Problem statement
In the blog post below, copy out word for word the passage from "I felt called" up to and including "the local community.".

Text to read
The ‘self-indulgence’ category

Voting to Aspire

April 6th, 2019

Joslyn McIntyre freelance writer Outside Eye Consulting

Bespoke Etsy sweatshirt: check. Handmade artisanal earrings: check. Smug look: check.

Week 14: The 2019 Voting with My Dollar Project

I was listening to an episode of the podcast Hidden Brain about the new “Aspirational” social class:

This elite group is highly educated. Its members breast-feed their children. They spend money on things like organic produce and expensive Pilates classes.

I felt called out. Swap Pilates for yin yoga and guided snowshoe hikes, and that’s definitely me.

Two weekends ago I enrolled my family in a community dinner at the grange. For those of you who don’t live in a rural hippie-dom like Southern Vermont, the grange is the local secular community meeting spot. In the case of my town, our grange is being renovated and retrofitted to the tune of several mill in order to transform into a real community hub. A lot of people are involved in this effort, and it’s pretty exciting.

There are a lot of events planned at the grange this year to drum up excitement about the change, and I am keen to participate, because, as someone who just moved to this town two years ago, I have a fervid and somewhat misplaced sense of wanting to belong to the local community.

Source excerpt

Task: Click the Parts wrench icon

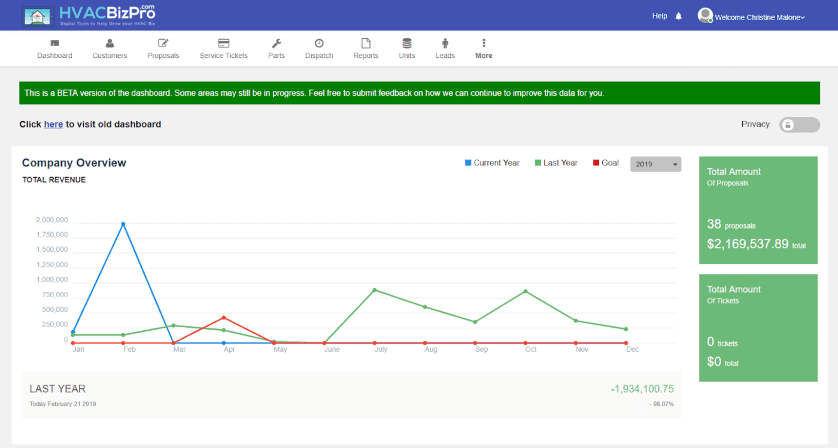Action: [x=276, y=43]
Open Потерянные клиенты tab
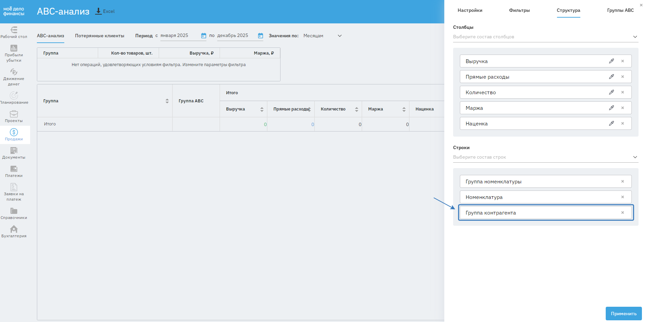 point(99,36)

Finished exercise
I felt called out. Swap Pilates for yin yoga and guided snowshoe hikes, and that’s definitely me.

Two weekends ago I enrolled my family in a community dinner at the grange. For those of you who don’t live in a rural hippie-dom like Southern Vermont, the grange is the local secular community meeting spot. In the case of my town, our grange is being renovated and retrofitted to the tune of several mill in order to transform into a real community hub. A lot of people are involved in this effort, and it’s pretty exciting.

There are a lot of events planned at the grange this year to drum up excitement about the change, and I am keen to participate, because, as someone who just moved to this town two years ago, I have a fervid and somewhat misplaced sense of wanting to belong to the local community.